For proposal number 2, Deloitte has been ratified as SentinelOne's independent registered public accounting firm for the fiscal year ending January 31, 2024. The number of votes for the proposal at this meeting exceeded the number of votes against this proposal. For proposal number 3, the resolution concerning the advisory vote on the compensation of our named executive officers is approved. The number of votes for the proposal at this meeting exceeded the number of votes against this proposal. Finally, for proposal number 4, the resolution concerning the advisory vote on the preferred frequency of advisory stockholder votes on the executive compensation, a frequency of one year is the frequency preferred by the highest number of votes cast from the holders of shares of our common stock present, virtually or presented by proxy at this meeting, and entitled to vote on this proposal.
These are the preliminary voting results. The final results will be reported on the Form 8-K that the company will file with the Securities and Exchange Commission within four business days of this meeting.
The final report of the Inspector of Election will be incorporated into the minutes of this meeting. I'm pleased to report this concludes the business portion of our agenda. I'll now turn the meeting over to Saad Nazir, our Director of Investor Relations. Saad?

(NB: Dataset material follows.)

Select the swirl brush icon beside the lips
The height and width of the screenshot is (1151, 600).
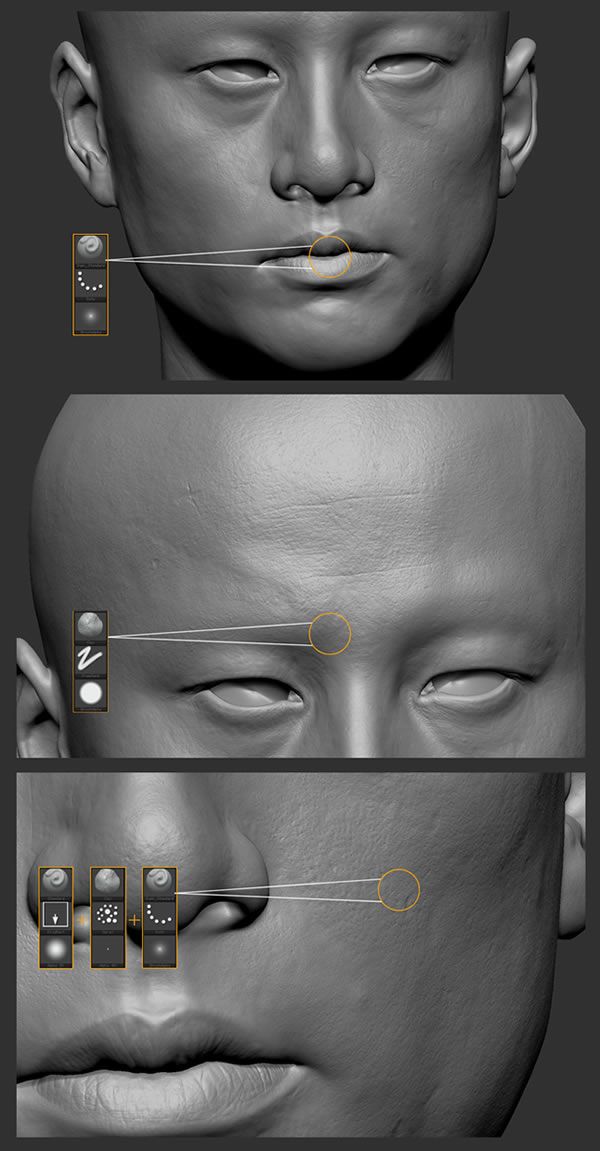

Thank you, Keenan. We will now turn to any questions validated for the meeting. Please note that this meeting is being recorded. No one attending via the webcast or telephone is permitted to use any audio recording device. As a reminder, only questions that are germane to today's meeting will be addressed. Stockholders are limited to one question per stockholder. Any questions germane to today's meeting that we do not have a chance to respond to, we will answer on the investor relations portion of the website. We will do our best to respond to as many questions as possible in the time permitted. I will pause for a moment as we queue for final questions. We do not see any relevant questions. We'll conclude the question and answer session. I will now turn the meeting back to Keenan.
Thanks, Saad. I'm pleased to report this concludes the formal agenda for our 2023 annual meeting of stockholders. Thank you for attending and your continued support. The meeting is now adjourned.
The meeting has now concluded. Thank you for joining, and have a pleasant day.